I have a polled doe and out of 5 kids only one has been polled. Her polled daughter has given me three polled kids out of 10 kids, and two of those are 0 for 2. I am hoping that I get some polled does this year but the odds are not in my favor. Since most people won't ever breed polled to polled I think it is harder to see that gene thrown consistently.


----------



## Southern by choice (Feb 3, 2016)

yep and the only buck the two does were with


----------



## babsbag (Feb 4, 2016)

@Southern by choice That breaks all of the rules of genetics and dominant genes. So is the buck wearing blue contacts or the doe? 

Seriously though, I just looked it up and you can get brown eyes from two blue eyed parents if they aren't homozygous so I guess that explains it.
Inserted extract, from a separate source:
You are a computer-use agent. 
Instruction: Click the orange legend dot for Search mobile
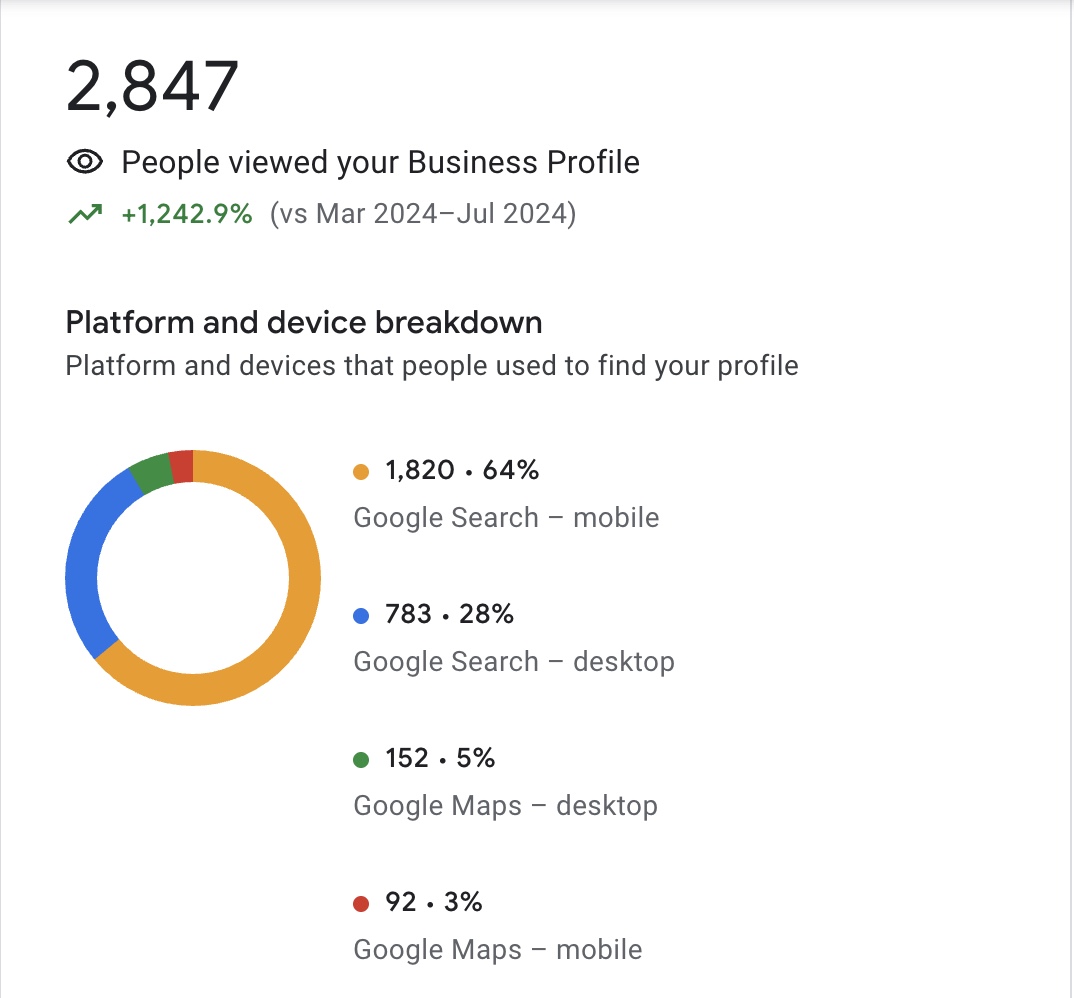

However if you have two brown eyed goats (or humans) you will never get blue.


----------



## Mini Horses (Feb 4, 2016)

I LOVE EYE CANDY, TOO.

The wonderful variety of color in goats (some) is exciting.   Given the choice of two genetically equal, I'd go with color I liked.   I have Saanen doe who has given me 3 white does, upright ears, from a very black Nubian buck.   Now these are beautiful does!!  The body is better than mom's....both lines had outstanding milk backgrounds.  The buck has consistently given me kids of great body on his kids regardless of doe being less than streamlined.   THAT is what I wanted.   Let's face it, some mini-nubs show more of the slightly bulkier look of the nigies.

The Saanen cross does will be considered for keeping for milkers.   I am not "loving" all white herd but these are beautiful does.   The twins may be sold, once milking....because I don't need this many to milk.
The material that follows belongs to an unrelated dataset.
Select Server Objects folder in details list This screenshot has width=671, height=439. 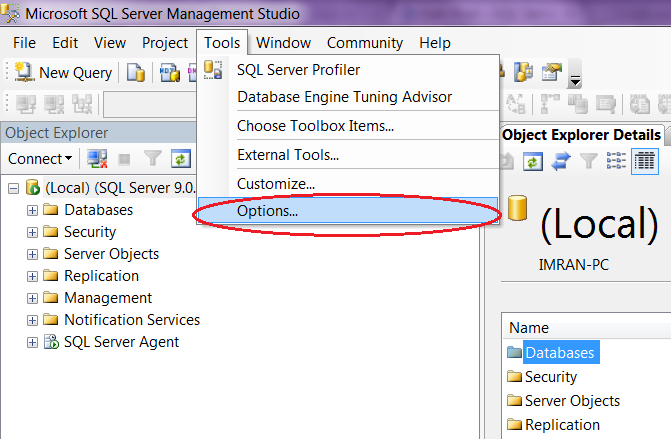pyautogui.click(x=572, y=401)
The buck was purchased because of the lovely kids he throws.   He is 4gen mini  (but not small) and except for the Saanen, has always given be dropped ears on even the "flying nun" ears of the lower gen mini nubs.  If I could change anything on the buck, only his 4 gen to a 5 or 6.  LOL...obviously can't.   So I am good with him anyway.   But, in his case he was not looked at for his own color --- I saw his kids from a couple yrs, owner posted she "may" sell and I jumped on it!!


----------



## samssimonsays (Feb 4, 2016)

Eye candy   LOL babsbag, I had similar frustrations with the animals I bred. They never seem to follow the rules...


----------